By Lisbeth Gant-Britton
November 30, 2015 – As black college students return from the Thanksgiving holiday wondering if Black Students Matter, many of them may take heart from Brown University’s current November 20, 2015 proposal to spend up to $100 million to address racism and diversity on that campus throughout the decade. Students of color at that institution had called for change following a recent situation in which campus police mistakenly “slammed” a Dartmouth student into handcuffs, although he was only on campus to participate in a Latino student conference.[i]
Meanwhile, on that same Friday, November 20, 2015, across the country at Lewis & Clark College in Portland, Oregon, an African American college student told police he was assaulted by three other college-age males, all white and hurling racial epithets, near the campus swimming pool. According to reports, the student managed to fend off the attackers and get back to his dorm room. Earlier in the week, students on that campus had also noted racial slurs on a social message app, but authorities do not know if the incidents are directly related. Meanwhile, a broad cross-section of Lewis and Clark students has already held a large sit-in to protest the racially-charged remarks.
Lewis & Clark College, Portland, Oregon
Portland Mayor Charlie Hales noted: “While we are a city that prides itself on the broad protection of free speech, no matter how abhorrent the content may be, I am calling on all of us to stand together against the use of ugly, disturbing language that inexcusably threatens or otherwise creates fear in any other person.”[ii]
To date, black student groups on more than 23 campuses around the country have issued manifestoes concerning the theme of Black Students Matter and Black Lives Matter. From Yale to UCLA, they recount incidents with a similar ring: what they consider to be incidences of disrespectful treatment by their student peers and/or others on campus, expressions of outright racial or ethnic hostility.[iii] Racially insensitive situations outside of class have even been found at Harvard, where last week students discovered black tape on the portraits of (only) the black professors in the prestigious law school.[iv]
Harvard Law School
In nearby Springfield, Massachusetts, Springfield College President, Mary-Beth A. Cooper, agreed with students on that campus who held a moment of silence regarding recent racial incidents at the University of Missouri and elsewhere: “We must take seriously our role in making certain that every member of our community—faculty, staff, and student—is open to dialogue and are prepared socially to engage in the conversations that allow us to embrace and celebrate diversity.”[v]
I clearly remember an incident on a campus where I used to teach. I was one of the few African American professors there. One evening, a newly-arrived African American student from an urban background went back to his dorm room, only to find that someone had set it on fire.

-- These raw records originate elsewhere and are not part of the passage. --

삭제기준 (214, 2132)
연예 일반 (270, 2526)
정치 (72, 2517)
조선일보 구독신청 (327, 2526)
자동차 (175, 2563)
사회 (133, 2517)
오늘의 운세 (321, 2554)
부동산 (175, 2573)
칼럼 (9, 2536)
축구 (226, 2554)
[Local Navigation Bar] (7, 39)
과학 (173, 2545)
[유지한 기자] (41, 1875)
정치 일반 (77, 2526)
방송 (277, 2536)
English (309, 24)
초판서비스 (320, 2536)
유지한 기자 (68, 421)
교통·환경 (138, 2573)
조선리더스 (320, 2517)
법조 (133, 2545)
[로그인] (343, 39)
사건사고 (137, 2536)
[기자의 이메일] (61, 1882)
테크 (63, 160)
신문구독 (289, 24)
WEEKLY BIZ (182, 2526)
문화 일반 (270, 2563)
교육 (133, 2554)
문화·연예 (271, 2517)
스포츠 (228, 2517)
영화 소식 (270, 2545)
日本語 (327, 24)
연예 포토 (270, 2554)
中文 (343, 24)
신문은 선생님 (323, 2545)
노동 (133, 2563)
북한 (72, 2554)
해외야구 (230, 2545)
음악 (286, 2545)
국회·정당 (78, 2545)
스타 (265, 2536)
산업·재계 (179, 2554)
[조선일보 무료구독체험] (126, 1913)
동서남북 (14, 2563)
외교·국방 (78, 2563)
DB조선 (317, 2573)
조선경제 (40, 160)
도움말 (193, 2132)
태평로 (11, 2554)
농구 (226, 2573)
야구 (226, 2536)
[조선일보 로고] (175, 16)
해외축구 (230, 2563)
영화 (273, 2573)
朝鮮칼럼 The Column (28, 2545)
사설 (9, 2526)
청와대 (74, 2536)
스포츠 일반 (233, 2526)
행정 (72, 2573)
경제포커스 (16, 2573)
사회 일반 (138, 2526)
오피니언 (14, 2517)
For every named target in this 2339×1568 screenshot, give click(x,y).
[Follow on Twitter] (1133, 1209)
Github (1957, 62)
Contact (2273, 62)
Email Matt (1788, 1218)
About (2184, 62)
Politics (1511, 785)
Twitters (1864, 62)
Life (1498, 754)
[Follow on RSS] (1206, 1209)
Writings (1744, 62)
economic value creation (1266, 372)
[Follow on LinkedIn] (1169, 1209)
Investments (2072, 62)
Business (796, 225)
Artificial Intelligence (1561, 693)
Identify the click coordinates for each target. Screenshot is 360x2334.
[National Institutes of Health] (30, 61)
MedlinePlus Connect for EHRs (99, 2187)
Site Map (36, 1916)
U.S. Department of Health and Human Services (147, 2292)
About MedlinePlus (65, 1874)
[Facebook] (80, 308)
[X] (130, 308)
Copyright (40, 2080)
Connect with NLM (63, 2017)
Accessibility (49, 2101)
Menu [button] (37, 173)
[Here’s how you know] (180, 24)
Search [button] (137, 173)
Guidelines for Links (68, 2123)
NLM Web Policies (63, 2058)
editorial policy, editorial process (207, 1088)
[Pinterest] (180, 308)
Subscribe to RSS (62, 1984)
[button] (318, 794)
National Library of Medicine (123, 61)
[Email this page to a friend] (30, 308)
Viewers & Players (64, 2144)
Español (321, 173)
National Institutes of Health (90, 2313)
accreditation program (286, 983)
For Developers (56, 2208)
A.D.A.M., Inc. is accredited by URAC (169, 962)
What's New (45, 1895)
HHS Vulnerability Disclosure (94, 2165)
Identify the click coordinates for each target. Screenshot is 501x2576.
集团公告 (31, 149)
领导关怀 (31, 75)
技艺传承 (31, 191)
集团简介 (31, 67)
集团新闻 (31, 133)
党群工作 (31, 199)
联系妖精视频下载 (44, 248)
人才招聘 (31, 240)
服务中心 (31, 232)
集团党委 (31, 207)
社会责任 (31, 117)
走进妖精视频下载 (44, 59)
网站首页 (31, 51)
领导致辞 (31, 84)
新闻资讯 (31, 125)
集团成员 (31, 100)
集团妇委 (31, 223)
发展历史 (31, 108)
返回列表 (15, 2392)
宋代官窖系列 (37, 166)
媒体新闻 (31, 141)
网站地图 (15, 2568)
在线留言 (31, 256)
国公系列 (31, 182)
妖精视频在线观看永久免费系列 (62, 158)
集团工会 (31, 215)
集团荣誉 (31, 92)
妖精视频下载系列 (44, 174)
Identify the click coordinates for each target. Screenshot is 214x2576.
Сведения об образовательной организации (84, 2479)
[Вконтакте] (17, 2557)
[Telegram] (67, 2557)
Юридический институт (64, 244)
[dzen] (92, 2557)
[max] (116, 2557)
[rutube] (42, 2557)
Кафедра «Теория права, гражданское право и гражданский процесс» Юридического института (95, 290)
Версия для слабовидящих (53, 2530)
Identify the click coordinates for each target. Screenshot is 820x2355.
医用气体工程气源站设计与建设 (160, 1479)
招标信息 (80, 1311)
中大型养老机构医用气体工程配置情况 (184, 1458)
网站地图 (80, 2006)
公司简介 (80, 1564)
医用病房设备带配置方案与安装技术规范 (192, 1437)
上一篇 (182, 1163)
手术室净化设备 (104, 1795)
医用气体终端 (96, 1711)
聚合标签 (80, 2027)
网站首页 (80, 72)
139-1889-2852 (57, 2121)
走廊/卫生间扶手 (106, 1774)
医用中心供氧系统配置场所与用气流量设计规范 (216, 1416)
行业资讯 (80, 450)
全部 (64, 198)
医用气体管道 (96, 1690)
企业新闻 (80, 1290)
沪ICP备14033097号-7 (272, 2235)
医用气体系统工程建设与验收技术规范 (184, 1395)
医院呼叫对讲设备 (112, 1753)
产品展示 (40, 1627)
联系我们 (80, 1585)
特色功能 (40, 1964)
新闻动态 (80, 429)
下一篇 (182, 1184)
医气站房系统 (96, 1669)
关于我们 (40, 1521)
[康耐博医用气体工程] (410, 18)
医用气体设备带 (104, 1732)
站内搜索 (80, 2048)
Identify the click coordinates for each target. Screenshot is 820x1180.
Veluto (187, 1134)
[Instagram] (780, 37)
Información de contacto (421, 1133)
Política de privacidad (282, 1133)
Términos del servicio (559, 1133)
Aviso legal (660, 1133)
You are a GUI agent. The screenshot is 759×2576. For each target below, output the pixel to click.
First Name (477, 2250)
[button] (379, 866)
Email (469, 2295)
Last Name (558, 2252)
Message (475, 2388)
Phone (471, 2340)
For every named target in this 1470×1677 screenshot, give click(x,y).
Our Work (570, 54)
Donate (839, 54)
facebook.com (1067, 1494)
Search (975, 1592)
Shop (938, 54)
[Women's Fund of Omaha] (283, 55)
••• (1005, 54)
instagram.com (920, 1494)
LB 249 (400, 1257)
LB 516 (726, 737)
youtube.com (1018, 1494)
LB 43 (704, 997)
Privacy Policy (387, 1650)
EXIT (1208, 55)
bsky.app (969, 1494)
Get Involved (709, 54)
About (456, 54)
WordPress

Although the actual blaze was small, its message was loud and clear. I remember the speed with which faculty and administrators gathered to assess the situation. We attempted to make the fastest possible provisions for campus-wide, dorm by dorm dialogues about the incident. While deployment of this procedure was by no means easy, I think it went a long way towards bringing forth an important teaching opportunity in as timely a manner as possible. To varying degrees, teaching moments are occurring today around these current issues on many of the campuses in question.
University of Missouri, November 9, 2015-Resignation of resignation of President Tim Wolfe[vi]
But today’s situations cry out for even more concerted support from concerned adults of all races and persuasions, on campus and off. This is not just an ivory tower issue. It is a major teaching moment in the broadest sense possible. It’s our opportunity to help as many young people of all races, ethnicities, religious and cultural persuasions come to meaningful terms with these situations and learn from them. Many adults have already been weighing in, but young people need to see even more people of good conscience honestly and openly grappling with these situations ourselves. Have you had a talk with your own kids about this? As parents and concerned adults, we remember the tumultuous times this country has already been through. No one wants our precious young ones to have to go through that nowadays. The only way to prevent going backwards is the old-school way: to have our kids put down the cell phones and stop sending the texts long enough to talk with us face to face—to do some serious soul-searching–perpetrators and victims alike.
If you have ideas about how to get such a conversation going in your family or neighborhood, please let us know. We’d love to hear from you. Because we think you agree that Black Students Matter—very much.